# WORK REQUIRED
Reproduce the material below word for word, everything from its first line down to and including the line that contains "I will coord(63,522).".

***

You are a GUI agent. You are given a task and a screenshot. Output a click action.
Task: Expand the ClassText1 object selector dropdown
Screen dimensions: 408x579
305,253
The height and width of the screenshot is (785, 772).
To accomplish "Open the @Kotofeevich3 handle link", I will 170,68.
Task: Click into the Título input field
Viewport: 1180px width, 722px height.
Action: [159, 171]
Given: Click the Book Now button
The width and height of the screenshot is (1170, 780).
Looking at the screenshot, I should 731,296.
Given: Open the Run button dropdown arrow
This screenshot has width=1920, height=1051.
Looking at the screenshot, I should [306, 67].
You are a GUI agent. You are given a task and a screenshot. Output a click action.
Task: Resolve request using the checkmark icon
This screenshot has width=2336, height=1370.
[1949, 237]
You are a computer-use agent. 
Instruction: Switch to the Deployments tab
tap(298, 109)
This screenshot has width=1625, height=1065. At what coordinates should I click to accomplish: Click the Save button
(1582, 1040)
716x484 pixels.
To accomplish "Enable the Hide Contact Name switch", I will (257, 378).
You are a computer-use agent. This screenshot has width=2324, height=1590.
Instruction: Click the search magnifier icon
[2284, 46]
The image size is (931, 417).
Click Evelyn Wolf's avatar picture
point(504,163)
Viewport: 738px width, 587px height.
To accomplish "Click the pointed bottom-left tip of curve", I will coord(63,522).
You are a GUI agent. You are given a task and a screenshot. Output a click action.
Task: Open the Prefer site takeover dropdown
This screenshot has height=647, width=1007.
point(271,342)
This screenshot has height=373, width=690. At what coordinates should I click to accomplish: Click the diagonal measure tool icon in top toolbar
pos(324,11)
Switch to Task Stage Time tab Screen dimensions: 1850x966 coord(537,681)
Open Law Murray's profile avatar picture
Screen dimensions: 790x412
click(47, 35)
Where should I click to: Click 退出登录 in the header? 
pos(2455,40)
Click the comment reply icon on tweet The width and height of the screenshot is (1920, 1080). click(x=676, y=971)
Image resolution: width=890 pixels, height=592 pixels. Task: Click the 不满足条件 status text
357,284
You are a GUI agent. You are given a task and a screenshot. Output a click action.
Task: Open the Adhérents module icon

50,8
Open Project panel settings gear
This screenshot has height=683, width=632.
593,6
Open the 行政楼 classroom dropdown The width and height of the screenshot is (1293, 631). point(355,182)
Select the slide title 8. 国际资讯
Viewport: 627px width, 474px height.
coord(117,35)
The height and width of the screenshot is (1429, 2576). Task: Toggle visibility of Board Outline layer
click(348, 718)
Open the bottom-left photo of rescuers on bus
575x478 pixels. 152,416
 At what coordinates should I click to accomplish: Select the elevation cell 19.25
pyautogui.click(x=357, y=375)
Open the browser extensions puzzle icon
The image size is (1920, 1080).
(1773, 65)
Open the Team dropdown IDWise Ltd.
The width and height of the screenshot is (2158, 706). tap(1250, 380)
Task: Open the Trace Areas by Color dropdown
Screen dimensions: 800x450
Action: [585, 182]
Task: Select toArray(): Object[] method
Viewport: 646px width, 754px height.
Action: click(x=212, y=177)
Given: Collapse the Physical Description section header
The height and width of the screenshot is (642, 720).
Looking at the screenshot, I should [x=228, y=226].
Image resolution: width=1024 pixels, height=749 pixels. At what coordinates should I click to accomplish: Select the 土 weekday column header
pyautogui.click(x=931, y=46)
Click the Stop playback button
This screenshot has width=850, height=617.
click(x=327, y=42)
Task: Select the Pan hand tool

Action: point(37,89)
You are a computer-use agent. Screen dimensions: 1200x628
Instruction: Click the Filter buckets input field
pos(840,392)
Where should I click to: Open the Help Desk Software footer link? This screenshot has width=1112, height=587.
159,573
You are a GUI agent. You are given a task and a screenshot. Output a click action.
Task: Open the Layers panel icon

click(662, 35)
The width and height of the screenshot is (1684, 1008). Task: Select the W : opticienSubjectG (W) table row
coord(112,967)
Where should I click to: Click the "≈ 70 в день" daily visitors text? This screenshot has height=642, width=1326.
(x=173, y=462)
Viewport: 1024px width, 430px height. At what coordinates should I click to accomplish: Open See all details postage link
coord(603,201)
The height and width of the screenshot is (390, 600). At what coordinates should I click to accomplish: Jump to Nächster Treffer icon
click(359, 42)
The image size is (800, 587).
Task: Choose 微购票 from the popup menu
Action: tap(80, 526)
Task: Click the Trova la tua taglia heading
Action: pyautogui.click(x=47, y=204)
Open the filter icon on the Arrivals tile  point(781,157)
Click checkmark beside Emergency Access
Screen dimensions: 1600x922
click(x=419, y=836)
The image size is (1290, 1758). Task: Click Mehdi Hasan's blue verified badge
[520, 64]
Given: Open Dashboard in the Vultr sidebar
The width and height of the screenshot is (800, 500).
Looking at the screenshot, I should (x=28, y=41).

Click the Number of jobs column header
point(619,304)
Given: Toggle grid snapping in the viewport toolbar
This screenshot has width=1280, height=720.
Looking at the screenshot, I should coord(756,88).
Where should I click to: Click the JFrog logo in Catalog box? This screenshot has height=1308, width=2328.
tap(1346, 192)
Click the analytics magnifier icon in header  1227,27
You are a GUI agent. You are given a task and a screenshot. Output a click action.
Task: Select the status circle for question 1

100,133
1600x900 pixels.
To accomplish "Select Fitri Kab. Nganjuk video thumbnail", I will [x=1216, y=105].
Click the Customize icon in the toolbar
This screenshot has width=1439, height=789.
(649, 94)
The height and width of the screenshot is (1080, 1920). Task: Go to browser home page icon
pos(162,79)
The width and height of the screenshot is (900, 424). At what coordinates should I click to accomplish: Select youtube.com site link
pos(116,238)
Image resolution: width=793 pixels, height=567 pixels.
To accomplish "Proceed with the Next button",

***

# EXERCISE OUTPUT
You are a GUI agent. You are given a task and a screenshot. Output a click action.
Task: Expand the ClassText1 object selector dropdown
Screen dimensions: 408x579
305,253
The height and width of the screenshot is (785, 772).
To accomplish "Open the @Kotofeevich3 handle link", I will 170,68.
Task: Click into the Título input field
Viewport: 1180px width, 722px height.
Action: [159, 171]
Given: Click the Book Now button
The width and height of the screenshot is (1170, 780).
Looking at the screenshot, I should 731,296.
Given: Open the Run button dropdown arrow
This screenshot has width=1920, height=1051.
Looking at the screenshot, I should [306, 67].
You are a GUI agent. You are given a task and a screenshot. Output a click action.
Task: Resolve request using the checkmark icon
This screenshot has width=2336, height=1370.
[1949, 237]
You are a computer-use agent. 
Instruction: Switch to the Deployments tab
tap(298, 109)
This screenshot has width=1625, height=1065. At what coordinates should I click to accomplish: Click the Save button
(1582, 1040)
716x484 pixels.
To accomplish "Enable the Hide Contact Name switch", I will (257, 378).
You are a computer-use agent. This screenshot has width=2324, height=1590.
Instruction: Click the search magnifier icon
[2284, 46]
The image size is (931, 417).
Click Evelyn Wolf's avatar picture
point(504,163)
Viewport: 738px width, 587px height.
To accomplish "Click the pointed bottom-left tip of curve", I will coord(63,522).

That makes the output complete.